The task:
Your answer must be an exact retyping of the line containing "Open the preview" and every line after it through the end of the records below, with no pictures and nothing else.

[Stored dataset items]
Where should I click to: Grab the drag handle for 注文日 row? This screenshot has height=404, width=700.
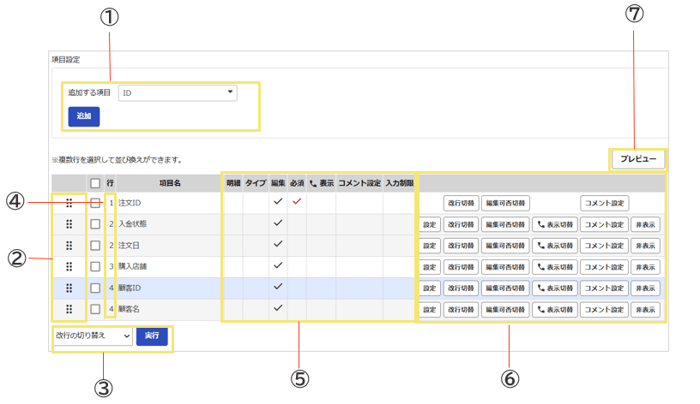pyautogui.click(x=69, y=246)
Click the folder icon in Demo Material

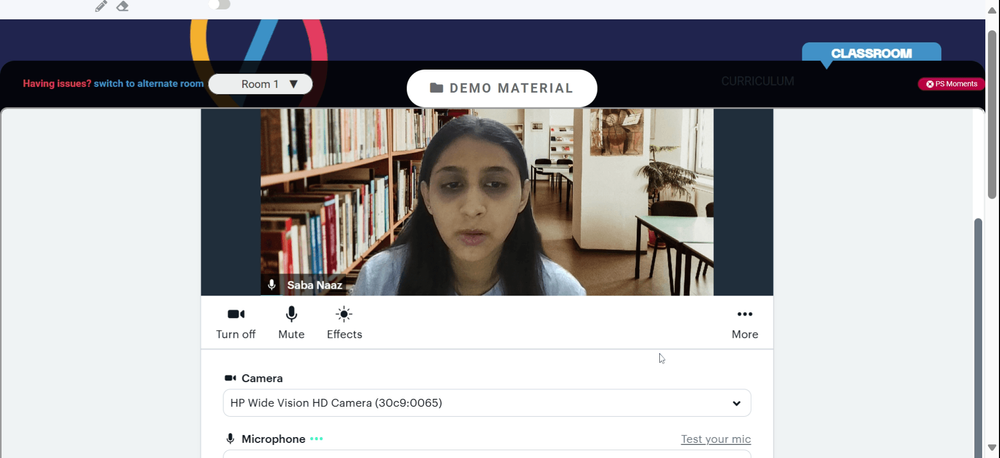(x=436, y=88)
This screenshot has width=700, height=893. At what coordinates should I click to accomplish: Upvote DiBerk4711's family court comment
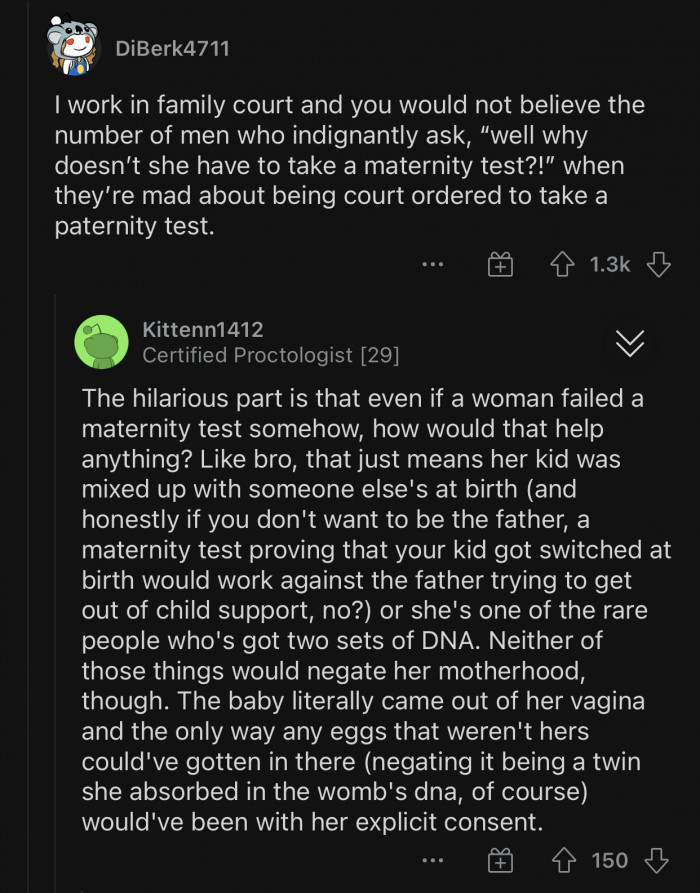561,265
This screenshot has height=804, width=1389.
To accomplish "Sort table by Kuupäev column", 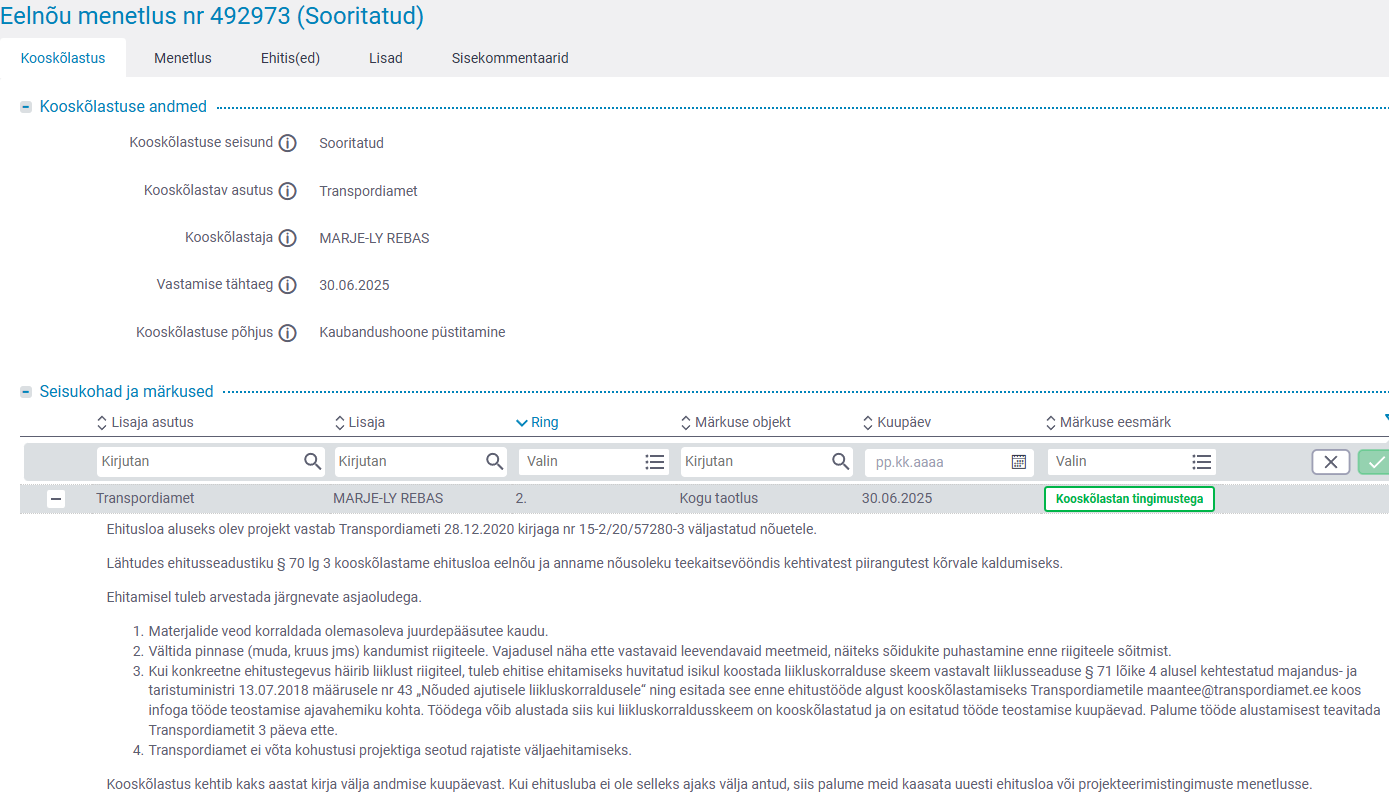I will (903, 422).
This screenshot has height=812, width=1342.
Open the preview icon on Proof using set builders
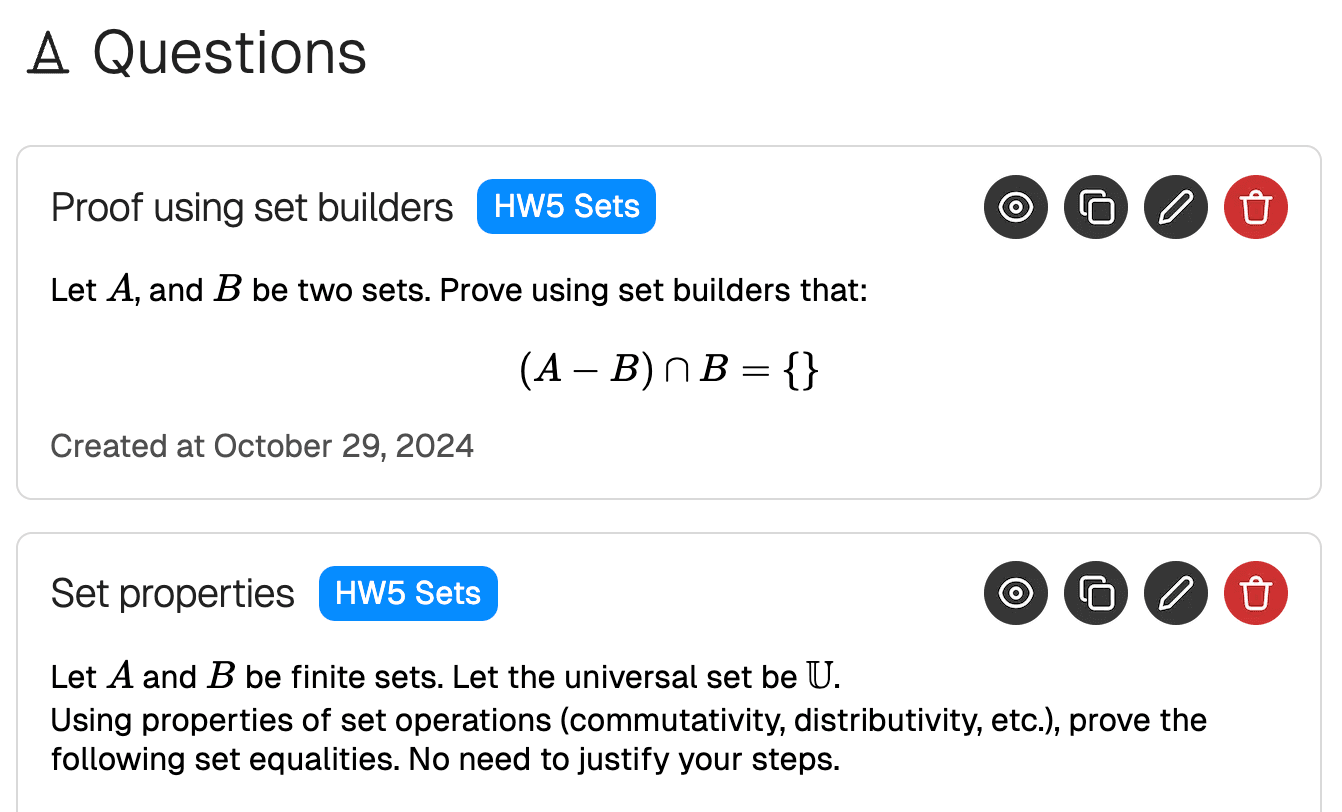click(1016, 207)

Solution to this exercise:
Open the preview icon on Proof using set builders
click(1016, 207)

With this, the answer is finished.